Recorded data

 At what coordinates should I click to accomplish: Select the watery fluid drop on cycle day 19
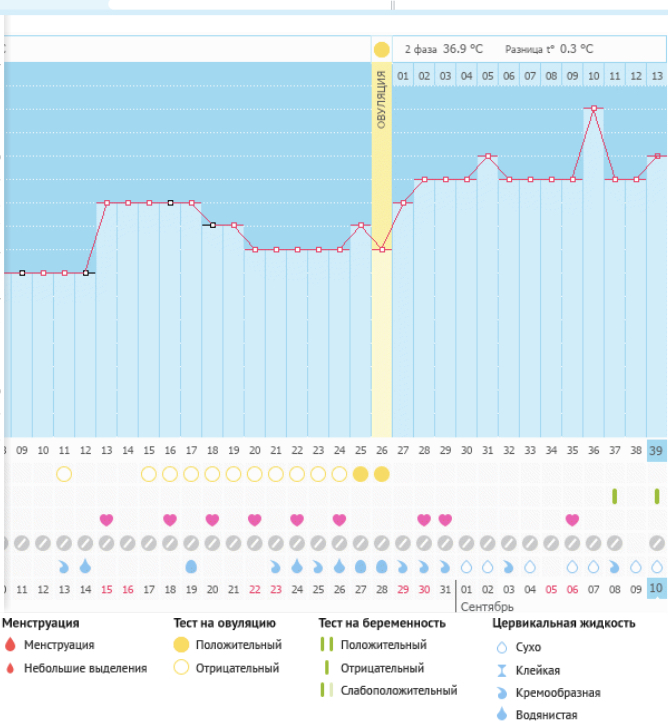point(191,567)
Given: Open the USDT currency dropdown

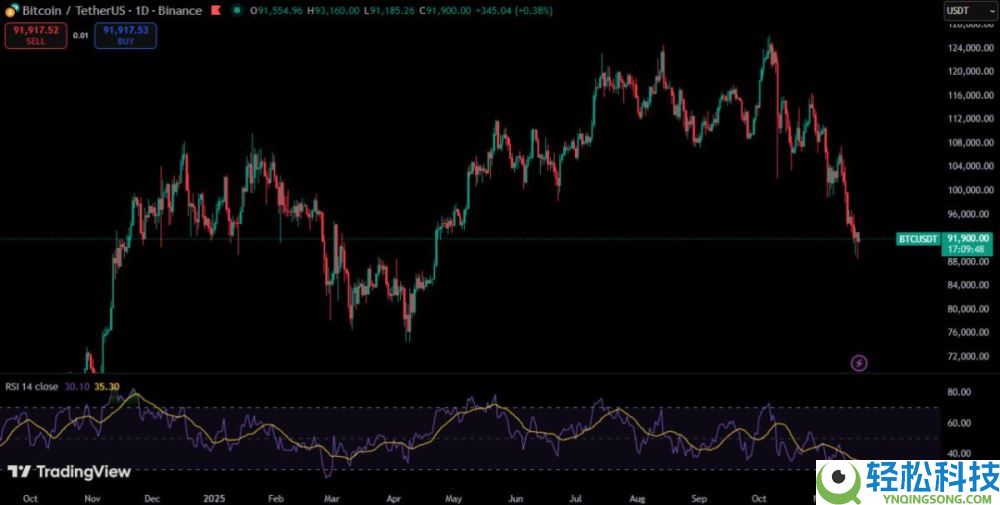Looking at the screenshot, I should click(969, 11).
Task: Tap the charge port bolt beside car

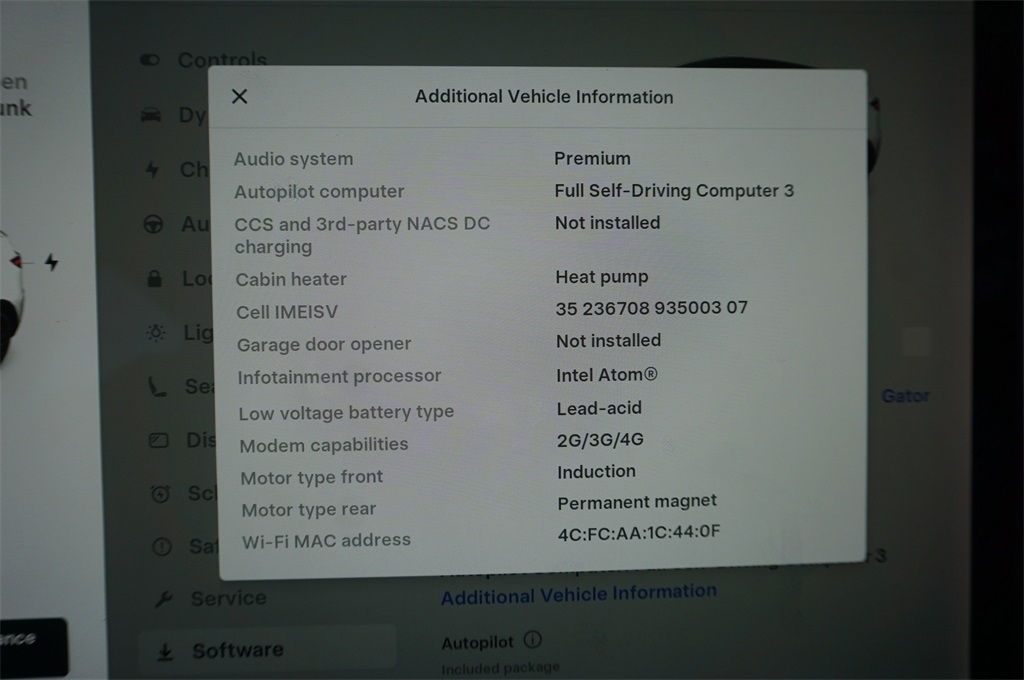Action: (51, 262)
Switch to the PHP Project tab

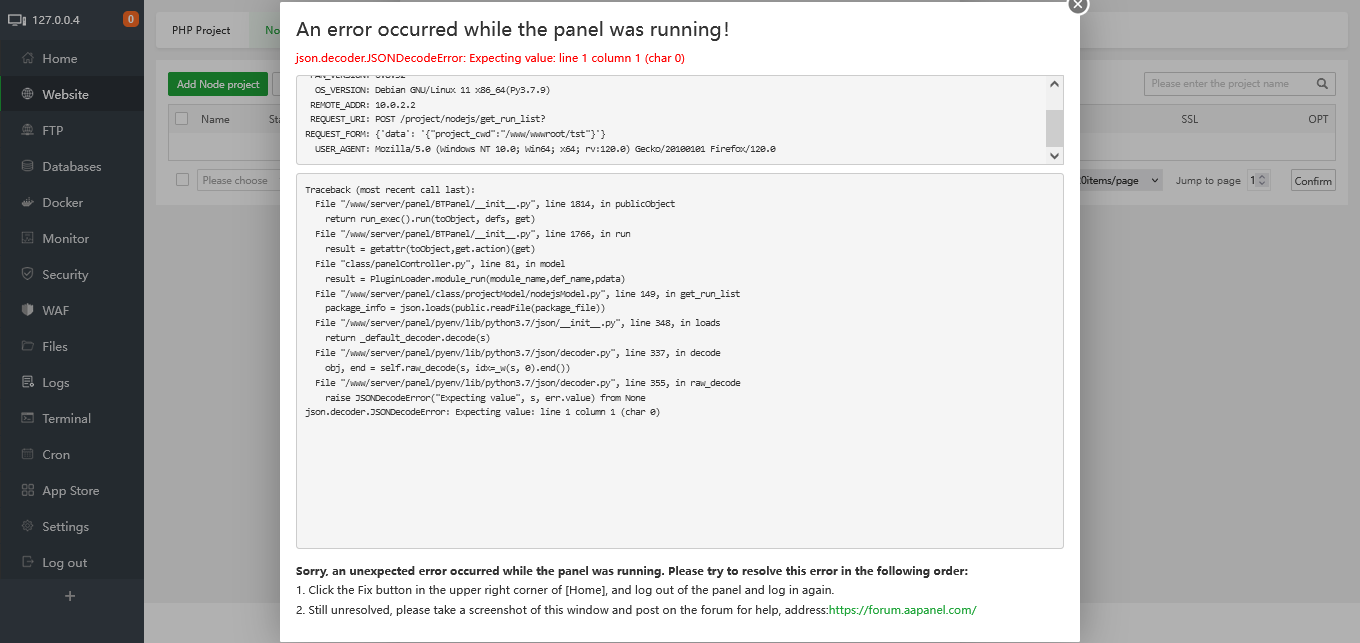(x=201, y=30)
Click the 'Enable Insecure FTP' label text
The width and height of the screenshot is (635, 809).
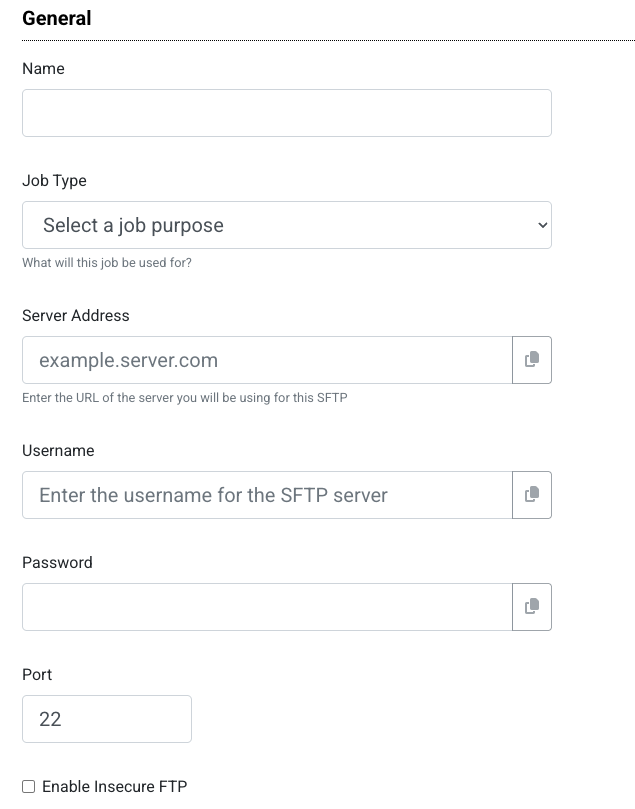114,787
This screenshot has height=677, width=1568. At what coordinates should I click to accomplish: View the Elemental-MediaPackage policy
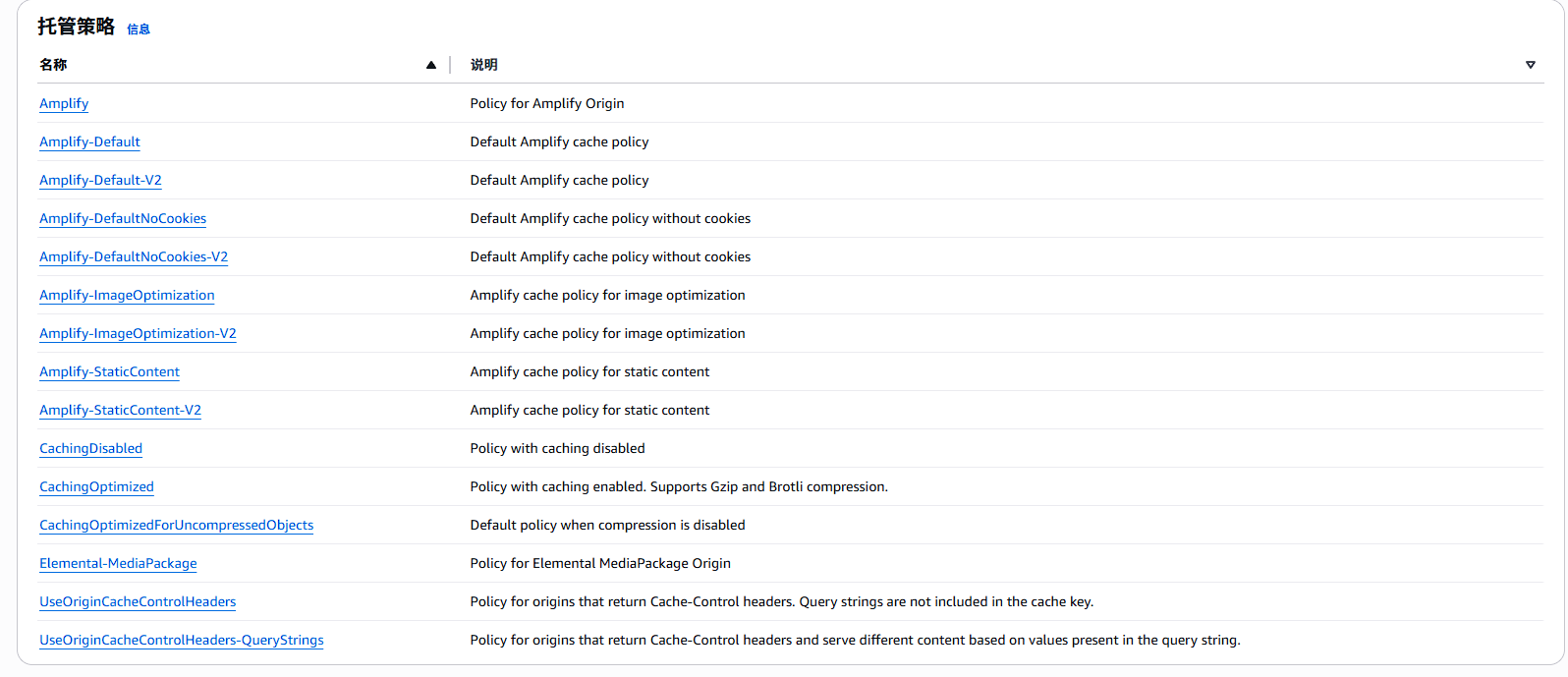(118, 563)
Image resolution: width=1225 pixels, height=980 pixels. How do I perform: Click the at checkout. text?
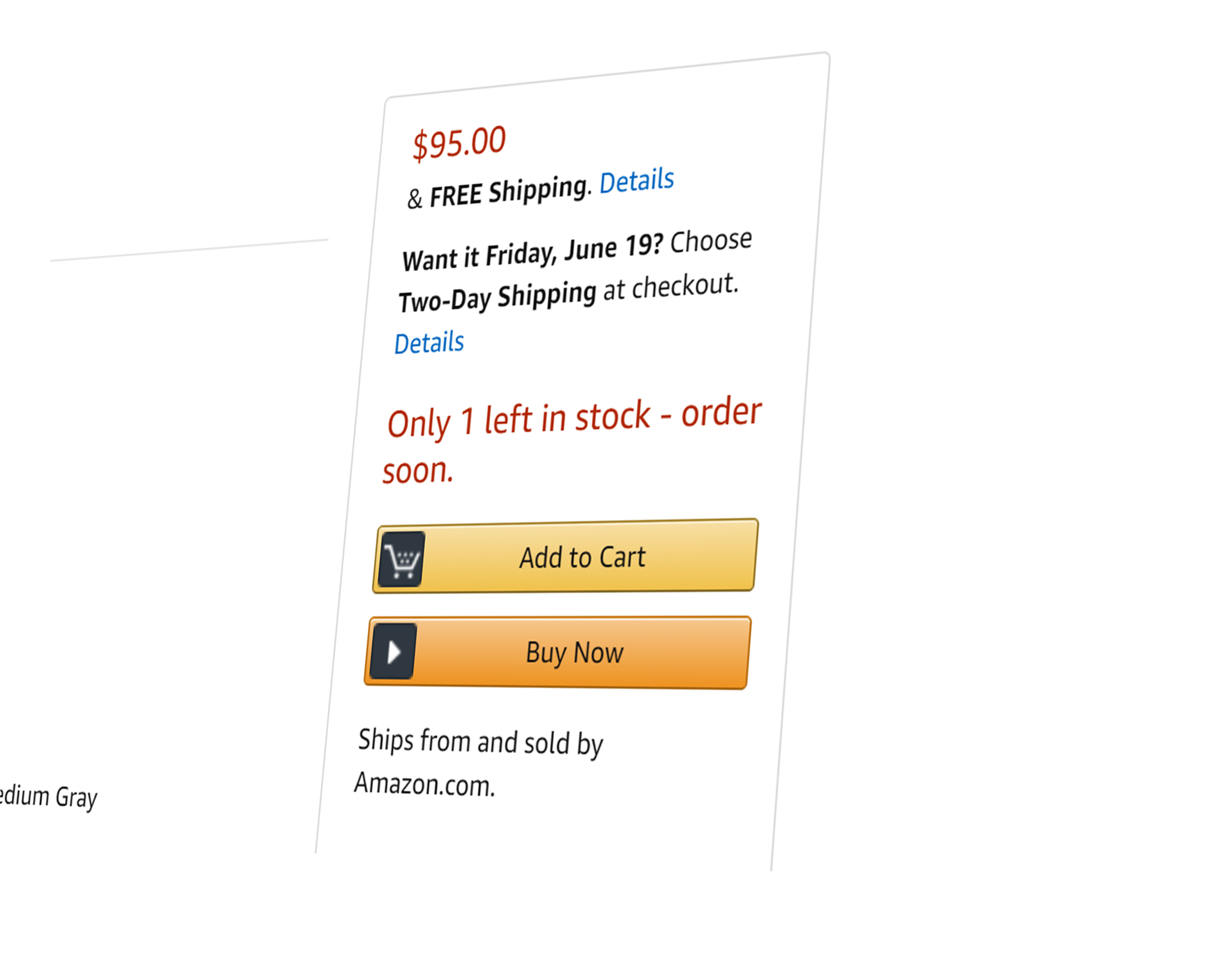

■ **Task item**
Copy from the entries above each line in which the string "text" can be found.

■ **Solution to this exercise**
Click the 'Enable Insecure FTP' label text
Image resolution: width=1225 pixels, height=980 pixels. How do I perform: Click the at checkout. text?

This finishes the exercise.